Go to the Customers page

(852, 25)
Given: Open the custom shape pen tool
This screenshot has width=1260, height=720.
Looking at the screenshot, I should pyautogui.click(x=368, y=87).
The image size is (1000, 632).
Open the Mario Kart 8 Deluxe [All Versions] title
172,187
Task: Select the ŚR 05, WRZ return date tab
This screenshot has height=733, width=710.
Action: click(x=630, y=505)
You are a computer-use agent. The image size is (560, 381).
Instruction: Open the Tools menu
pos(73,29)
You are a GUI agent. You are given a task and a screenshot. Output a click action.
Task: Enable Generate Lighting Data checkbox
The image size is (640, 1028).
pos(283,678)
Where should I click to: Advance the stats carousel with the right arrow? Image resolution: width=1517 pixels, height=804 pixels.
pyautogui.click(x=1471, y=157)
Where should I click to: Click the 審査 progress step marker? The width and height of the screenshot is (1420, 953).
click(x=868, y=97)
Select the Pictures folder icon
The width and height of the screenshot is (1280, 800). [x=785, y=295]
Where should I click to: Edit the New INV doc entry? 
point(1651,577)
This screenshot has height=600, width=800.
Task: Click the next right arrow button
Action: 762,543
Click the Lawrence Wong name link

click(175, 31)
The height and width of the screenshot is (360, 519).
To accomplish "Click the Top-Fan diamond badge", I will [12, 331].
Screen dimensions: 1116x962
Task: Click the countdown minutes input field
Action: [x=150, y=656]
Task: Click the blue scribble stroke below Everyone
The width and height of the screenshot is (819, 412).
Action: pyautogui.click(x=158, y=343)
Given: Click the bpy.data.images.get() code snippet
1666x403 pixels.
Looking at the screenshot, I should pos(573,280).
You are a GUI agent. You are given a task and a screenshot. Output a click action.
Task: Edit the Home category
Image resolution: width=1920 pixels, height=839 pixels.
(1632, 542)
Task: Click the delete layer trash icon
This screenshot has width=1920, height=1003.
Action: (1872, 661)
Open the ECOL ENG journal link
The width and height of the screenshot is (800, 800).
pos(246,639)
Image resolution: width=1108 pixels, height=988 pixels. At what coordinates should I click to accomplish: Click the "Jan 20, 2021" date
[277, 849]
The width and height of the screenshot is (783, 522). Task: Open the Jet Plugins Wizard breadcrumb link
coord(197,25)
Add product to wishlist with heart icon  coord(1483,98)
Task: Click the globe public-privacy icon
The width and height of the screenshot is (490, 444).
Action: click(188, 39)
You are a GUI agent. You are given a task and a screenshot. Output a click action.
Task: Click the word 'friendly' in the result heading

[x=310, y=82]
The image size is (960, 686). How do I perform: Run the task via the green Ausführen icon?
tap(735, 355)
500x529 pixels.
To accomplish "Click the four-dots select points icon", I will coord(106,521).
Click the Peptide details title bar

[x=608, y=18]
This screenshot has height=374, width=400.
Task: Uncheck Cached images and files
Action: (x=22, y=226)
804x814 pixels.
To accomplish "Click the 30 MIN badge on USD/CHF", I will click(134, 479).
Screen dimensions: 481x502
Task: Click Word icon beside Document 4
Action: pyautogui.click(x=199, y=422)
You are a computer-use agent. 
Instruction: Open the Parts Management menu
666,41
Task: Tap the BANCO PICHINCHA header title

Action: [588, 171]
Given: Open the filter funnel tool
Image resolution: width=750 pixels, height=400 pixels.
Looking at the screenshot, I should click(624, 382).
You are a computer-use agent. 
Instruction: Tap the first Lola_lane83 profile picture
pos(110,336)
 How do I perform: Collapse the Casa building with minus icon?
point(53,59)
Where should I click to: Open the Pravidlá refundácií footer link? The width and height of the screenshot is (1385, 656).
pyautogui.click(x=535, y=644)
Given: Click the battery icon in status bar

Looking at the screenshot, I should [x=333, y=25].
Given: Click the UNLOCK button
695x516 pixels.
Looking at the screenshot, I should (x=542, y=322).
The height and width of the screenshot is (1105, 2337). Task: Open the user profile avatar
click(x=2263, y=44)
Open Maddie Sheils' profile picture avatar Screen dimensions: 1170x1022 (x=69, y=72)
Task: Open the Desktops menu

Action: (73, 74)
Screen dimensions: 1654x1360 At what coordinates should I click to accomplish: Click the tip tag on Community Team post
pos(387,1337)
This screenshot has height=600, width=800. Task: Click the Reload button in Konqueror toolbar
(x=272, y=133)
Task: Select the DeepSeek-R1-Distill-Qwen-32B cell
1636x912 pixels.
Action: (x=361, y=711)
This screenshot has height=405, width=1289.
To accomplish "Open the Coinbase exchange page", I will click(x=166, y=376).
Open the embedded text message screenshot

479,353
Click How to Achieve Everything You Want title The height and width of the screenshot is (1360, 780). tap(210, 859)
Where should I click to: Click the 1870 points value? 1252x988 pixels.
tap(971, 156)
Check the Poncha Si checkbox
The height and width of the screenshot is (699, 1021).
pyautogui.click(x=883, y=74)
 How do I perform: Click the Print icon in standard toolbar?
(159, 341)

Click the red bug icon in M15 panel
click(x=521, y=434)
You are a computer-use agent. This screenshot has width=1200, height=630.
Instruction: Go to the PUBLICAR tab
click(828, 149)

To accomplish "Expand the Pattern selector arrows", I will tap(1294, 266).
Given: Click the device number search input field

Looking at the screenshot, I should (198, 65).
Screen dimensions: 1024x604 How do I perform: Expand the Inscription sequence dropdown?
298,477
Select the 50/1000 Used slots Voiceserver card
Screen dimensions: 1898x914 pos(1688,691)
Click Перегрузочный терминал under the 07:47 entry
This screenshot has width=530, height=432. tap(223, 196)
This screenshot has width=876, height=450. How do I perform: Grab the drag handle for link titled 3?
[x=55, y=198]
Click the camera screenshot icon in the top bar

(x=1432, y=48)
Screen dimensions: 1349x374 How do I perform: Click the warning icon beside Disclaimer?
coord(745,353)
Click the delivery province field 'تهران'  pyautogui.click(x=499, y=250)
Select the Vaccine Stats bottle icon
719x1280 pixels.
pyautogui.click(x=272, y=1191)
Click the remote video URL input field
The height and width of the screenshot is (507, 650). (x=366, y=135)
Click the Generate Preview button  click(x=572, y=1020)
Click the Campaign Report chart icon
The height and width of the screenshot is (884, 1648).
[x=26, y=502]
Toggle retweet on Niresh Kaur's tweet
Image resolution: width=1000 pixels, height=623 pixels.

________________________________________

For this exercise, return the material above in full and exactly.

Response to this exercise =
Go to the Customers page

(852, 25)
Given: Open the custom shape pen tool
This screenshot has width=1260, height=720.
Looking at the screenshot, I should pyautogui.click(x=368, y=87).
The image size is (1000, 632).
Open the Mario Kart 8 Deluxe [All Versions] title
172,187
Task: Select the ŚR 05, WRZ return date tab
This screenshot has height=733, width=710.
Action: click(x=630, y=505)
You are a computer-use agent. The image size is (560, 381).
Instruction: Open the Tools menu
pos(73,29)
You are a GUI agent. You are given a task and a screenshot. Output a click action.
Task: Enable Generate Lighting Data checkbox
The image size is (640, 1028).
pos(283,678)
Where should I click to: Advance the stats carousel with the right arrow? Image resolution: width=1517 pixels, height=804 pixels.
pyautogui.click(x=1471, y=157)
Where should I click to: Click the 審査 progress step marker? The width and height of the screenshot is (1420, 953).
click(x=868, y=97)
Select the Pictures folder icon
The width and height of the screenshot is (1280, 800). [x=785, y=295]
Where should I click to: Edit the New INV doc entry? 
point(1651,577)
This screenshot has height=600, width=800.
Task: Click the next right arrow button
Action: 762,543
Click the Lawrence Wong name link

click(175, 31)
The height and width of the screenshot is (360, 519).
To accomplish "Click the Top-Fan diamond badge", I will [12, 331].
Screen dimensions: 1116x962
Task: Click the countdown minutes input field
Action: [x=150, y=656]
Task: Click the blue scribble stroke below Everyone
The width and height of the screenshot is (819, 412).
Action: pyautogui.click(x=158, y=343)
Given: Click the bpy.data.images.get() code snippet
1666x403 pixels.
Looking at the screenshot, I should pos(573,280).
You are a GUI agent. You are given a task and a screenshot. Output a click action.
Task: Edit the Home category
Image resolution: width=1920 pixels, height=839 pixels.
(1632, 542)
Task: Click the delete layer trash icon
This screenshot has width=1920, height=1003.
Action: (1872, 661)
Open the ECOL ENG journal link
The width and height of the screenshot is (800, 800).
pos(246,639)
Image resolution: width=1108 pixels, height=988 pixels. At what coordinates should I click to accomplish: Click the "Jan 20, 2021" date
[277, 849]
The width and height of the screenshot is (783, 522). Task: Open the Jet Plugins Wizard breadcrumb link
coord(197,25)
Add product to wishlist with heart icon  coord(1483,98)
Task: Click the globe public-privacy icon
The width and height of the screenshot is (490, 444).
Action: click(188, 39)
You are a GUI agent. You are given a task and a screenshot. Output a click action.
Task: Click the word 'friendly' in the result heading

[x=310, y=82]
The image size is (960, 686). How do I perform: Run the task via the green Ausführen icon?
tap(735, 355)
500x529 pixels.
To accomplish "Click the four-dots select points icon", I will coord(106,521).
Click the Peptide details title bar

[x=608, y=18]
This screenshot has height=374, width=400.
Task: Uncheck Cached images and files
Action: (x=22, y=226)
804x814 pixels.
To accomplish "Click the 30 MIN badge on USD/CHF", I will click(134, 479).
Screen dimensions: 481x502
Task: Click Word icon beside Document 4
Action: pyautogui.click(x=199, y=422)
You are a computer-use agent. 
Instruction: Open the Parts Management menu
666,41
Task: Tap the BANCO PICHINCHA header title

Action: [588, 171]
Given: Open the filter funnel tool
Image resolution: width=750 pixels, height=400 pixels.
Looking at the screenshot, I should click(624, 382).
You are a computer-use agent. 
Instruction: Tap the first Lola_lane83 profile picture
pos(110,336)
 How do I perform: Collapse the Casa building with minus icon?
point(53,59)
Where should I click to: Open the Pravidlá refundácií footer link? The width and height of the screenshot is (1385, 656).
pyautogui.click(x=535, y=644)
Given: Click the battery icon in status bar

Looking at the screenshot, I should [x=333, y=25].
Given: Click the UNLOCK button
695x516 pixels.
Looking at the screenshot, I should (x=542, y=322).
The height and width of the screenshot is (1105, 2337). Task: Open the user profile avatar
click(x=2263, y=44)
Open Maddie Sheils' profile picture avatar Screen dimensions: 1170x1022 (x=69, y=72)
Task: Open the Desktops menu

Action: (73, 74)
Screen dimensions: 1654x1360 At what coordinates should I click to accomplish: Click the tip tag on Community Team post
pos(387,1337)
This screenshot has height=600, width=800. Task: Click the Reload button in Konqueror toolbar
(x=272, y=133)
Task: Select the DeepSeek-R1-Distill-Qwen-32B cell
1636x912 pixels.
Action: (x=361, y=711)
This screenshot has height=405, width=1289.
To accomplish "Open the Coinbase exchange page", I will click(x=166, y=376).
Open the embedded text message screenshot

479,353
Click How to Achieve Everything You Want title The height and width of the screenshot is (1360, 780). tap(210, 859)
Where should I click to: Click the 1870 points value? 1252x988 pixels.
tap(971, 156)
Check the Poncha Si checkbox
The height and width of the screenshot is (699, 1021).
pyautogui.click(x=883, y=74)
 How do I perform: Click the Print icon in standard toolbar?
(159, 341)

Click the red bug icon in M15 panel
click(x=521, y=434)
You are a computer-use agent. This screenshot has width=1200, height=630.
Instruction: Go to the PUBLICAR tab
click(828, 149)

To accomplish "Expand the Pattern selector arrows", I will tap(1294, 266).
Given: Click the device number search input field

Looking at the screenshot, I should (198, 65).
Screen dimensions: 1024x604 How do I perform: Expand the Inscription sequence dropdown?
298,477
Select the 50/1000 Used slots Voiceserver card
Screen dimensions: 1898x914 pos(1688,691)
Click Перегрузочный терминал under the 07:47 entry
This screenshot has width=530, height=432. tap(223, 196)
This screenshot has width=876, height=450. How do I perform: Grab the drag handle for link titled 3?
[x=55, y=198]
Click the camera screenshot icon in the top bar

(x=1432, y=48)
Screen dimensions: 1349x374 How do I perform: Click the warning icon beside Disclaimer?
coord(745,353)
Click the delivery province field 'تهران'  pyautogui.click(x=499, y=250)
Select the Vaccine Stats bottle icon
719x1280 pixels.
pyautogui.click(x=272, y=1191)
Click the remote video URL input field
The height and width of the screenshot is (507, 650). (x=366, y=135)
Click the Generate Preview button  click(x=572, y=1020)
Click the Campaign Report chart icon
The height and width of the screenshot is (884, 1648).
[x=26, y=502]
Toggle retweet on Niresh Kaur's tweet
Image resolution: width=1000 pixels, height=623 pixels.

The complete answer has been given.